A shader core consists of multiple parallel processing units, providing both programmable and fixed-function operations. Mali counters can track utilization and workload type for all of the major processing units, allowing developers to find both bottlenecks and content inefficiencies to optimize.

For shader-bound content the functional unit with the highest loading is likely to be the bottleneck. To improve performance you can reduce the number of operations of that type in the shader.

Alternatively, reducing precision of the operations to use 16-bit types may allow multiple operations to be performed in parallel.
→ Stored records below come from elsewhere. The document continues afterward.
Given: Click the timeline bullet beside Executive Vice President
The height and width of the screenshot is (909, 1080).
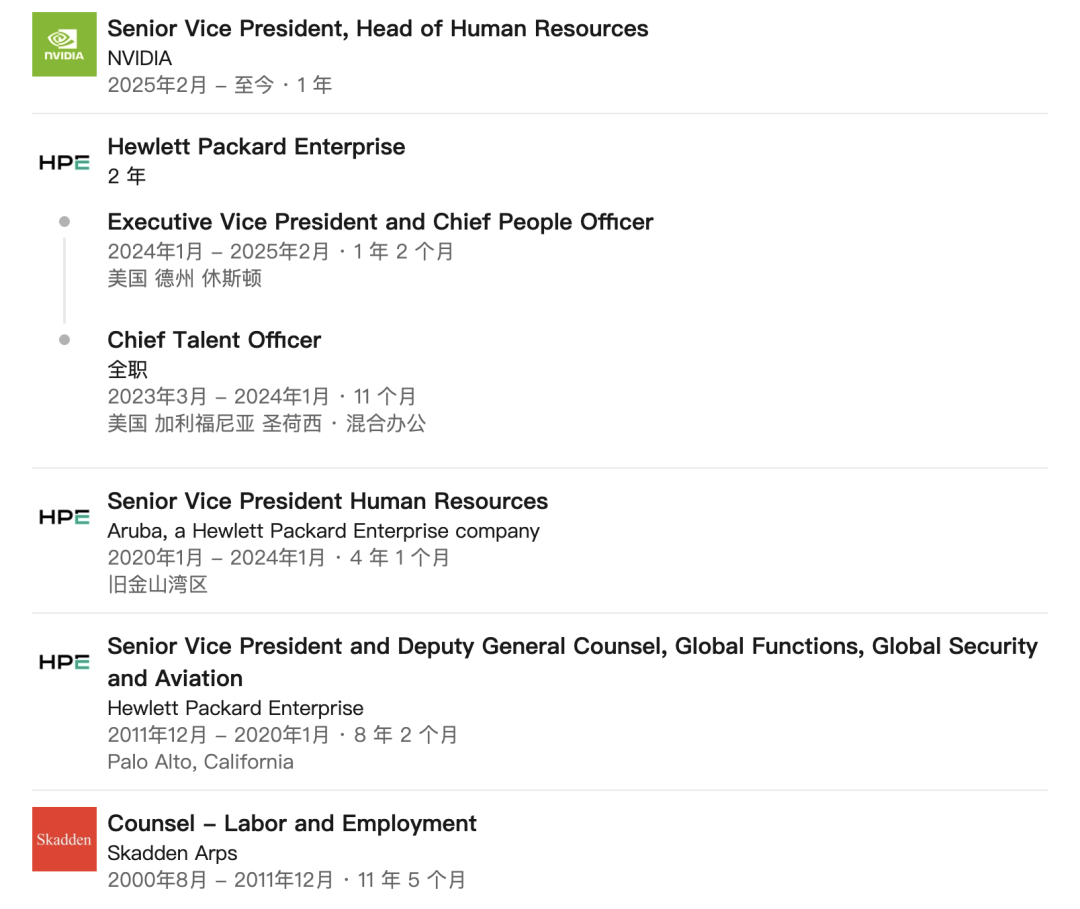Looking at the screenshot, I should click(x=65, y=222).
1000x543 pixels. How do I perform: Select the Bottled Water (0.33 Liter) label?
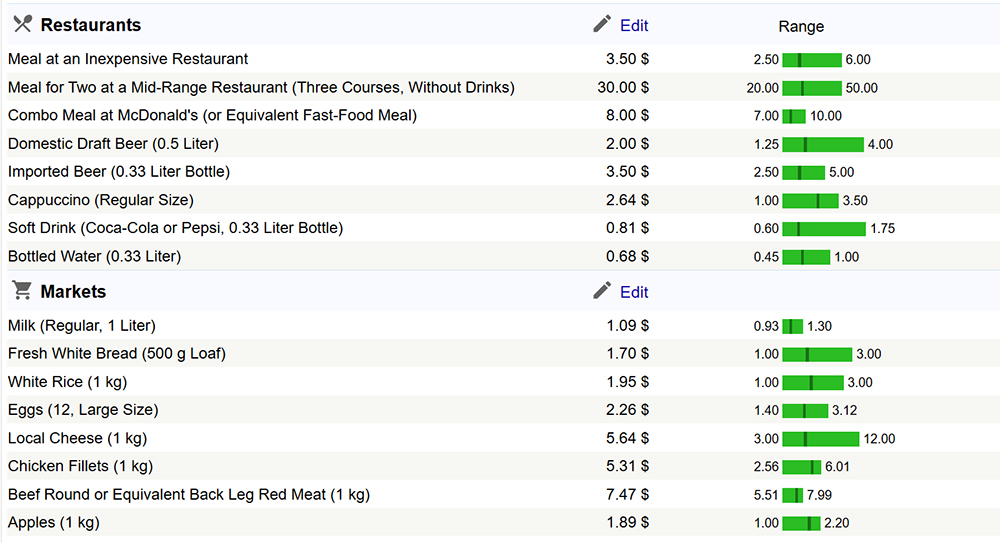(x=94, y=256)
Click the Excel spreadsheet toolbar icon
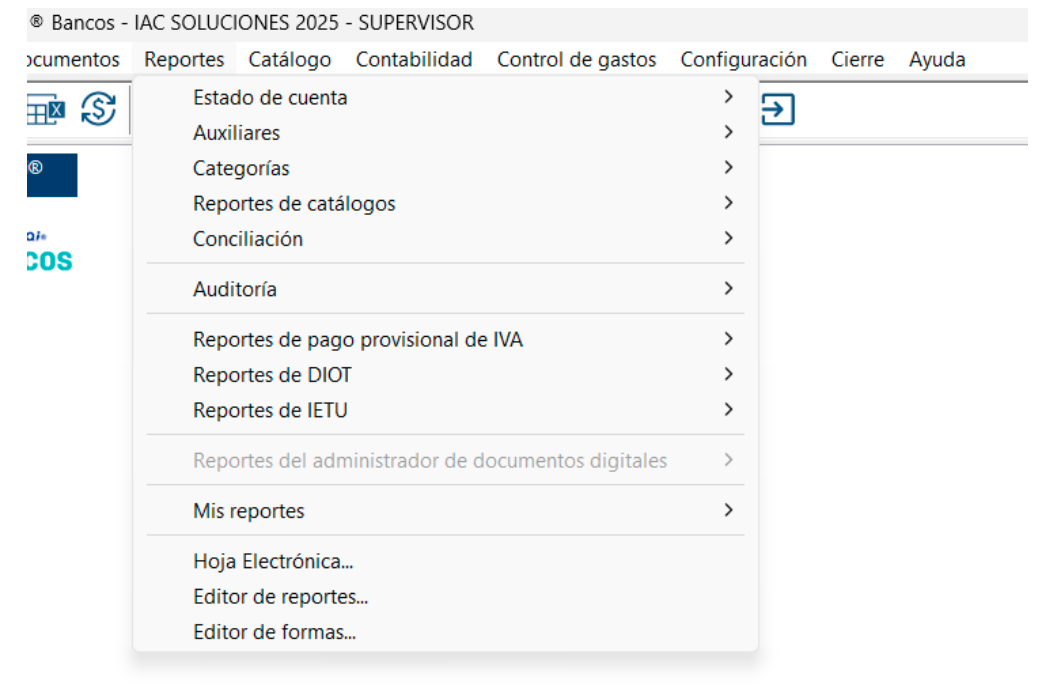This screenshot has width=1052, height=696. tap(46, 110)
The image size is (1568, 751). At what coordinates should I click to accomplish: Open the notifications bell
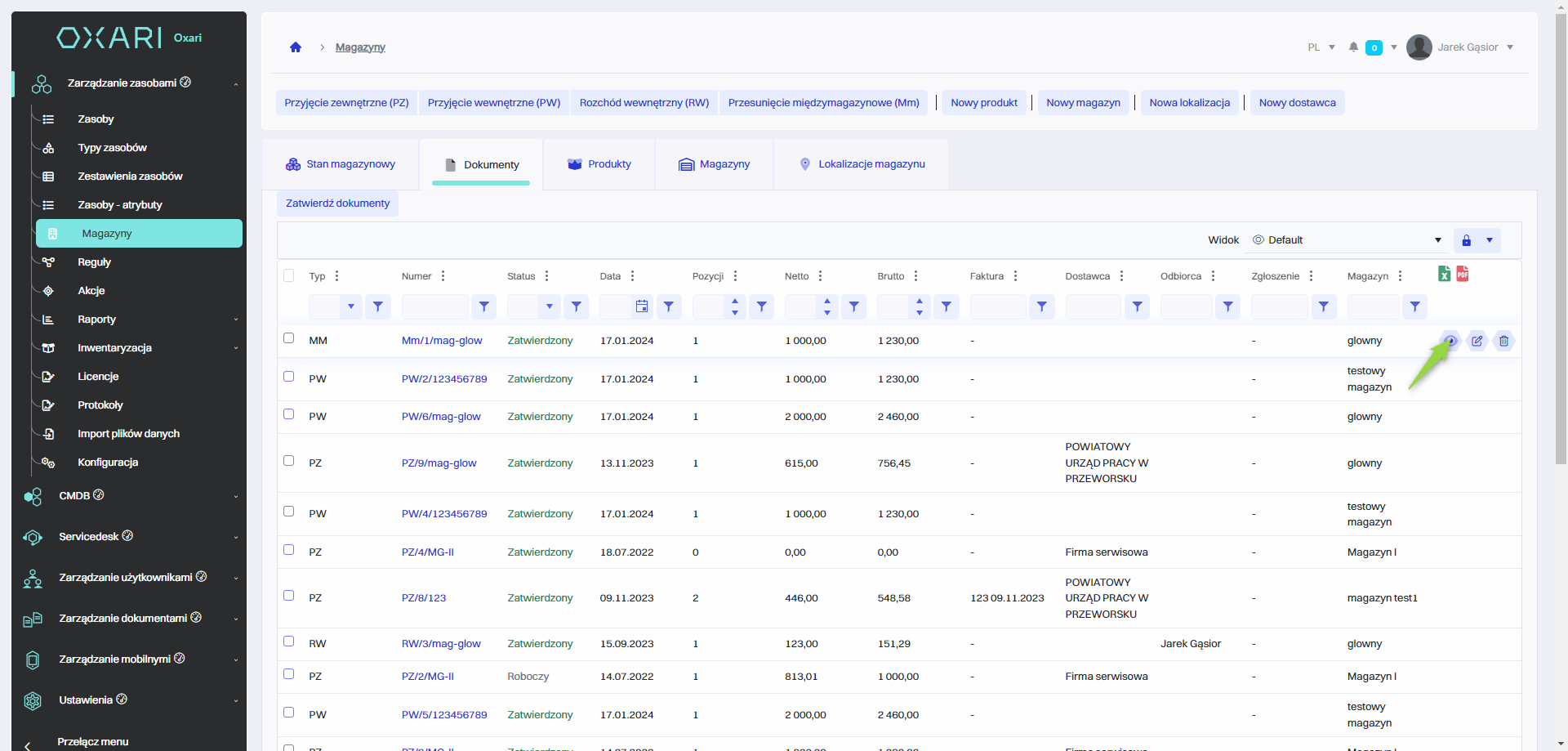point(1353,47)
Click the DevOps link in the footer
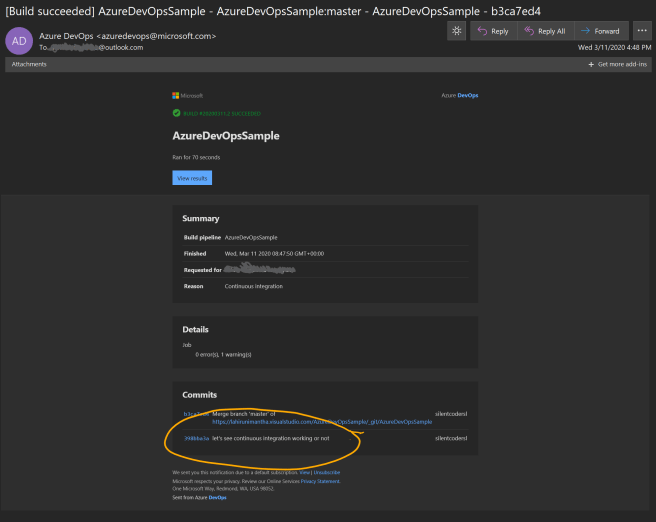 coord(217,497)
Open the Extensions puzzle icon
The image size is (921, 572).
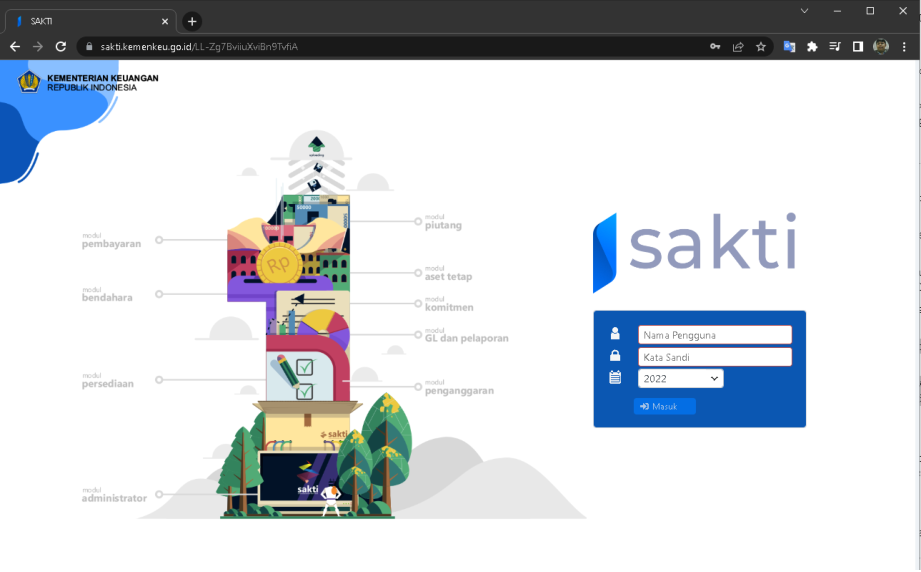click(x=812, y=47)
For thermally-bound content reducing the critical path load will give the biggest gain as it may allow lower operating frequency to be used. However, reducing load on any functional unit will help improve energy efficiency.

Figure 1-7: Valhall GPU execution core



## 1.5.1 Functional unit utilization

Functional unit utilization counters provide normalized views of the functional unit activity inside the shader core. The functional units run in parallel, and the most heavily utilized functional unit should be the target for optimizations to improve performance, although reducing any of the units' load will be good for energy efficiency.

#### 1.5.1.1 Arithmetic unit utilization

This expression estimates the percentage utilization of the arithmetic unit in the execution engine.

The most effective technique for reducing arithmetic load is reducing the complexity of your shader programs. Increasing shader usage of 16-bit (mediump) variables can also help.

Valhall GPUs consist of multiple parallel pipelines. This expression assumes the overall load on the arithmetic unit is the same as the load on the most heavily loaded pipeline, assuming that the other pipelines can run in parallel to it. This can be an optimistic estimate.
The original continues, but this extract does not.